STATE of Maine v. Ralph BRADDICK.
[¶ 1] Ralph Braddick appeals from a judgment of conviction of unlawful sexual contact (Class C), 17-A M.R.S.A. § 255(1)(C) (Supp.2001), and two counts of visual sexual aggression against a child (Class D), id. § 256, entered after a jury trial in Superior Court (Kennebec County, Studstrup, J.). Braddick argues that the court erred in the supplemental instruction given in response to a jury note indicating a deadlock. We disagree and affirm the judgment.
[¶ 2] The jury began its deliberations at 10:23 A.M. on the fourth day of Braddick's trial. Late that afternoon the foreman sent the court a note stating: “We are a hung jury. We are looking for more information and do not feel it's available. We know this is not possible.” The court sent the jurors home for the evening at 5:10 P.M., stating that it would have additional instructions for them in the morning. The next morning, the court told counsel that it intended to give Instruction 301 from DONALD G. ALEXANDER, MAINE JURY INSTRUCTION MANUAL § 8-6 (3d ed.2000). Braddick objected to the giving of any supplemental instruction and moved for a mistrial. The court denied the motion and gave a charge that substantially reflected Instruction 301, but additionally informed the jurors that if they needed a readback of portions of testimony or a reinstruction it was available. The jury returned to deliberations at 9:18 A.M. and subsequently asked for a readback of the testimony of two witnesses who had corroborated the testimony of the alleged victim. Following the readback, the jury returned to deliberations again at 11:20 A.M., and fifty-five minutes later, the jury re-entered the courtroom with a verdict.
[¶ 3] To avoid the possibility that a supplemental charge may coerce a jury into reaching a verdict, an instruction based on ABA STANDARDS FOR CRIMINAL JUSTICE § 15-4.4 (1980) is the proper response to a jury communication indicating a deadlock.
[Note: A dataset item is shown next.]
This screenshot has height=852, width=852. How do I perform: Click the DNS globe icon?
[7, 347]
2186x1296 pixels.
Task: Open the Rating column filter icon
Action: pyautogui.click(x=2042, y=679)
State v. Weidul, 628 A.2d 135, 136-37 (Me.1993). The substance of the ABA standard is fully set forth in MAINE JURY INSTRUCTION MANUAL § 8-6, and the trial court's instruction varied from that instruction only by adding a reference to the possibility of a readback.
[¶ 4] Braddick concedes that the instruction given by the trial court would have been proper in an ordinary deadlock situation, but he argues that the content of the jury note created an unusual circumstance in which any supplemental instruction would have been coercive and this instruction was particularly so. He contends that the court should have granted his motion for a mistrial instead of giving the supplemental instruction.
[¶ 5] We disagree that the jury's reference to “looking for more information,” which it recognized was unavailable and not possible, transformed its deadlock note into a situation requiring an immediate mistrial. The wording of the note likely meant that some jurors may have thought that without additional evidence the jury could not reach a verdict. This is similar to an ordinary deadlock situation. See State v. Cote, 540 A.2d 470, 470 (Me.1988) (finding no obvious error in trial court's reinstructing jury and failing to grant mistrial after jury note stating, “Insufficient evidence from some jurors. We feel more witnesses to verify girl's story.”). The jury note in this case was the first suggestion of a deadlock and came after less than seven hours of deliberation. There was no indication of a hopeless deadlock that could require a mistrial. The jury may have then thought that a unanimous verdict would be impossible without more information, but that belief was not any different from the circumstance of a jury that thinks a unanimous verdict is impossible because, at that point, no jurors seem likely to change their minds. The fact that the jurors have indicated that they do not have enough information does not require a declaration of a mistrial. Instead, giving the approved supplemental instruction is proper.
[¶ 6] Braddick complains about the court's addition to the approved instruction of an offer to read back testimony or repeat instructions. Given the jury's desire for more information, however, that offer was appropriate and not coercive. See State v. Engstrom, 453 A.2d 1170, 1173 (Me.1982) (finding no obvious error in trial court sua sponte asking jury if readback of particular testimony would be helpful).
[¶ 7] Braddick argues that the supplemental instruction was coercive because “the court told the jury that they should reach a verdict on the evidence presented.” What the court actually said, however, shows that this argument is without merit:
It is your duty as jurors to deliberate with a view to reaching an agreement if you can do so without sacrificing individual judgment․ [D]o not surrender your honest belief as to the weight or effect of the evidence solely because of the opinion of your fellow jurors or for the mere purpose of returning a verdict․ If after further deliberations you still believe that you cannot reach a verdict, you should advise me of that in writing.
There is no basis for concluding that this instruction coerced the jury into reaching a verdict.